The breast cancer subtype in question is commonly called “HER2-positive”; it’s a subset of the disease affecting about one patient in four, in which tumor cells overexpress the HER2 signaling protein. Because resistance to the drug Herceptin develops within several years in most cases, the prognosis for patients with HER2-positive breast cancer is worse than for those with other subtypes of the disease.
Scientists at Cold Spring Harbor Laboratory (CSHL) in New York, led by Nicholas Tonks, PhD, and their collaborators hope their discovery will lead to the development of a powerful new way of treating an aggressive form of breast cancer. Their research was reported in Nature Chemical Biology (2014; doi:10.1038/nchembio.1528).
Tonks and colleagues found that treating mice modeling HER2-positive breast cancer with the PTP1B inhibitor MSI-1436 (also called trodusquemine), inhibited HER2 protein signaling.
“The result was an extensive inhibition of tumor growth and prevention of metastasis to the lung in HER2-positive animal models of breast cancer,” noted Navasona Krishnan, PhD, a postdoctoral investigator in the Tonks lab who performed many of the experiments and is lead author on the paper reporting the results.

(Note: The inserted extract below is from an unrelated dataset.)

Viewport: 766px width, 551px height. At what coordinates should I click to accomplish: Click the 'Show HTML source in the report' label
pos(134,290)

Tonks discovered PTP1B some 25 years ago. It is an enzyme, among a “superfamily” of 105 called protein tyrosine phosphatases, that performs the essential biochemical task of removing phosphate groups from amino acids called tyrosines in other proteins. Adding and removing phosphate groups is one of the means by which signals are sent among proteins.

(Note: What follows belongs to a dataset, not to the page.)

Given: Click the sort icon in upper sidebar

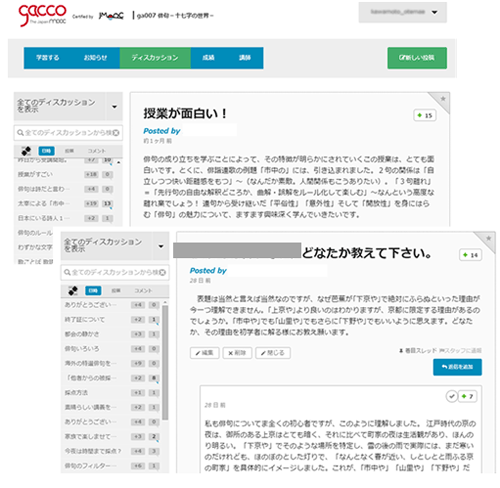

For many years, PTP1B has been a target of interest among drug developers. It is well known to be a negative regulator of insulin, or an antagonist of insulin signaling, and of signaling by leptin, the hormone that helps regulate appetite. Drugs that can block or inhibit the action of PTP1B have great potential in controlling diabetes and obesity. Yet properties of the molecule that involve both its charged active binding site and its shape have stymied potential developers of inhibitory drugs.
The new paper importantly reveals an alternative binding site (called an allosteric site) that does not present the biochemical difficulties that the active, or catalytic, binding site does. This allosteric site is a target of the candidate drug trodusquemine.
Later this year early stage human trials will begin for the drug, a collaboration of CSHL and North Shore-Long Island Jewish Hospital. Tonks and CSHL have interests in a joint venture called DepYmed Inc., in partnership with Ohr Pharmaceutical. The venture seeks to develop trodusquemine and related analogs.